## DATA FOR REVIEW:
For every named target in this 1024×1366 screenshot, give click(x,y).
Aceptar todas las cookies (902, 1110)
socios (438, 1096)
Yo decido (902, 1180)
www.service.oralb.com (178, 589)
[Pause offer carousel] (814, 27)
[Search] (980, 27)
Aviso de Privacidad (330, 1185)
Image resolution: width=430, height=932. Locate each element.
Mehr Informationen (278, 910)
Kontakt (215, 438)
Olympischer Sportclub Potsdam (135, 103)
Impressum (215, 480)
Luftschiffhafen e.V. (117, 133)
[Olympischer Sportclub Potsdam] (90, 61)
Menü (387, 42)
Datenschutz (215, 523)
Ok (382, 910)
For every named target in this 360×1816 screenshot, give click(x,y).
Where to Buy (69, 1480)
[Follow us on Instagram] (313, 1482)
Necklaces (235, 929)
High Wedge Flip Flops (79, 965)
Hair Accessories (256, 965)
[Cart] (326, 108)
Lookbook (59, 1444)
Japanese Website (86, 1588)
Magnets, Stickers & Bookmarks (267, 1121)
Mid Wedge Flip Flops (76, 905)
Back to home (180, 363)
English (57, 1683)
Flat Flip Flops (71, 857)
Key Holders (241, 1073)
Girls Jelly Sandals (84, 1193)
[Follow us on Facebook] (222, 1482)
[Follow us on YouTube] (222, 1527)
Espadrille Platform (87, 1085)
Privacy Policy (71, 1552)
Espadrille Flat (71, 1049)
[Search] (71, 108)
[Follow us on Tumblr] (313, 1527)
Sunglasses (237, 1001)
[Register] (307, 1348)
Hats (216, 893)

## WHAT IS BEING ASKED:
Please print all of the material again with no alteration.

## EXERCISE ANSWER:
For every named target in this 1024×1366 screenshot, give click(x,y).
Aceptar todas las cookies (902, 1110)
socios (438, 1096)
Yo decido (902, 1180)
www.service.oralb.com (178, 589)
[Pause offer carousel] (814, 27)
[Search] (980, 27)
Aviso de Privacidad (330, 1185)
Image resolution: width=430, height=932. Locate each element.
Mehr Informationen (278, 910)
Kontakt (215, 438)
Olympischer Sportclub Potsdam (135, 103)
Impressum (215, 480)
Luftschiffhafen e.V. (117, 133)
[Olympischer Sportclub Potsdam] (90, 61)
Menü (387, 42)
Datenschutz (215, 523)
Ok (382, 910)
For every named target in this 360×1816 screenshot, give click(x,y).
Where to Buy (69, 1480)
[Follow us on Instagram] (313, 1482)
Necklaces (235, 929)
High Wedge Flip Flops (79, 965)
Hair Accessories (256, 965)
[Cart] (326, 108)
Lookbook (59, 1444)
Japanese Website (86, 1588)
Magnets, Stickers & Bookmarks (267, 1121)
Mid Wedge Flip Flops (76, 905)
Back to home (180, 363)
English (57, 1683)
Flat Flip Flops (71, 857)
Key Holders (241, 1073)
Girls Jelly Sandals (84, 1193)
[Follow us on Facebook] (222, 1482)
[Follow us on YouTube] (222, 1527)
Espadrille Platform (87, 1085)
Privacy Policy (71, 1552)
Espadrille Flat (71, 1049)
[Search] (71, 108)
[Follow us on Tumblr] (313, 1527)
Sunglasses (237, 1001)
[Register] (307, 1348)
Hats (216, 893)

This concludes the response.